As more households and businesses install rooftop solar and begin tracking their energy production, an increasing number of solar hosts are diving into a variety demand response opportunities —some at the behest of the utilities — to reduce their electricity bills.
Whether the demand response activities involve air conditioning use or EV charging management, the potential is now enormous for customer management of how and when to use electricity. Over 58 gigawatts of solar capacity is already installed in the country, enough to power more than 11 million homes, according to the Solar Energy Industries Association (SEIA).
A new study by the Smart Electric Power Alliance (SEPA), Navigant, and Peak Load Management Alliance (PLMA) shows that a new record of 18.3 gigawatts of electricity use was avoided, deferred, or otherwise managed through demand response activities last year, involving 155 utilities across the country. The study, “The 2018 Utility Demand Response Market Snapshot,” captured demand response among a respondent universe of close to 90 million customers.
“This new or renewed focus on electricity demand, commercialization and deployment of new sensing and control technologies, and new insights from the wealth of consumer and operational data is bridging gaps between grid operations and consumers in exciting ways,” says Tanuj Deora, the chief strategy officer at SEPA.
While only 6% of the utility respondents indicated that they currently use solar or energy storage in conjunction with demand response, nearly 54% of the respondents indicated an interest in more actively pairing demand response with solar or energy storage systems. this suggests that the number of households that will become involved in demand response will mushroom over the near future.
Air Conditioner Switching
Air conditioning management represented the greatest functional use of demand response during 2017, with a cumulative energy avoidance, if not savings, of 3.4 GW last year, the report indicates. Air conditioner switch programs allow a grid operator to shed air conditioning load by using a control switch that can remotely interrupt or cycle AC compressors.
The use of smart thermostats to help manage heating and cooling more efficiently is one key way that demand response is being integrated into US households, and in businesses and industry. The cumulative impact of smart thermostat control during 2017 amounted to 1.2 GW of energy savings, according to the study. Much of the progress is being driven by utility programs that encourage customer participation.
For example, Baltimore Gas & Electric launched its PeakRewards Smart Thermostat program in 2017, in which customers in the direct install program get a free thermostat installed in their homes. Participating customers can receive a bill credit of between $50 and $200 for AC control from June through September, and customers can choose their participation level from 50%, to 75%, or 100%. The program has enrolled 11,200 customers, representing 14,000 thermostats, and delivering 21 MW of demand reduction, BG&E reports.

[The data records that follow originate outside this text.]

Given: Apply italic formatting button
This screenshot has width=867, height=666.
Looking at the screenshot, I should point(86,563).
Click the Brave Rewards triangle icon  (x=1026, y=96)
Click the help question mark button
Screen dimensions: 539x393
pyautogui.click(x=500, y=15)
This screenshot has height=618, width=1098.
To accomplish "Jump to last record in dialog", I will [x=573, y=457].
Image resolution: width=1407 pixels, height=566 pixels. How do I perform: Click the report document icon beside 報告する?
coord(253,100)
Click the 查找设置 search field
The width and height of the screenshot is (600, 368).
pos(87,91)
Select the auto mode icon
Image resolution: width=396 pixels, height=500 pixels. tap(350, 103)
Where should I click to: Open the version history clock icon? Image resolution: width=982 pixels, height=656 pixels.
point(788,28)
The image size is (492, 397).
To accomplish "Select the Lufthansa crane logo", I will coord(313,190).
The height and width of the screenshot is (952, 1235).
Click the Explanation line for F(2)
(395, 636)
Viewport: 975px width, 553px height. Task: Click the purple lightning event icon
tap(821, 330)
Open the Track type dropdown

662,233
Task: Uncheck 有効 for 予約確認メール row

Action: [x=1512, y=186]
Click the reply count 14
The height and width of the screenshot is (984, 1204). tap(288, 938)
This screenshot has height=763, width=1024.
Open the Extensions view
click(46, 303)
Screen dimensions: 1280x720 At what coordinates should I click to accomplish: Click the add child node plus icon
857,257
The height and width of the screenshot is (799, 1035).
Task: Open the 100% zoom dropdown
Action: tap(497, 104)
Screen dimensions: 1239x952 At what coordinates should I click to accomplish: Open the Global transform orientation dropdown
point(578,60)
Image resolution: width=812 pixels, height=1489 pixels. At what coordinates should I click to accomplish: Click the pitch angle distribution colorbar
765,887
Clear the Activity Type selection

The potential for energy savings on any given day also was demonstrated decisively last year. During the solar eclipse on Aug. 21, 2017, many grid operators feared that solar energy production would be reduced, by as much as 9 GW, the report says. Leading up to the eclipse, smart thermostat maker Nest launched a wide- reaching marketing campaign to recruit hundreds of thousands of its customers in an initiative to reduce their cooling energy use during the eclipse by opting into a special Rush Hour Rewards event with one click on their Nest thermostat. As a result, 700 MW of energy was saved across the country, the report says.
Automated Demand Response
Smart home energy management systems are making a major dent in appliance energy use, automatically controlling when washing machines go on, how much air conditioning is used during the day when no one is home, and when EV charging is done to take advantage of the lowest rates of electricity over a 24-hour period.
Automated systems, now a common offering at big box stores, cumulatively contributed to 3.7 GW of demand response management of electricity last year, the study shows.
Water heater management showed a breakout energy management total of 300 megawatts last year, the study notes. Water heater programs restrict customers’ electric water heaters from running for a set time during the day. Water heater programs may also incorporate other demand response strategies, such as storing hot water by shifting the electricity load from on-peak to off-peak periods, when the cost of electricity can range widely.
Business Deferred Usage
Not surprisingly, businesses involved in demand response curtailed a total of 7.2 GW of electricity last year, managing their production timing, process planning, lighting, heating and air conditioning controls, and pump usages the report indicates. This represented about two-thirds of all US demand response activity, with residential activity representing one-third.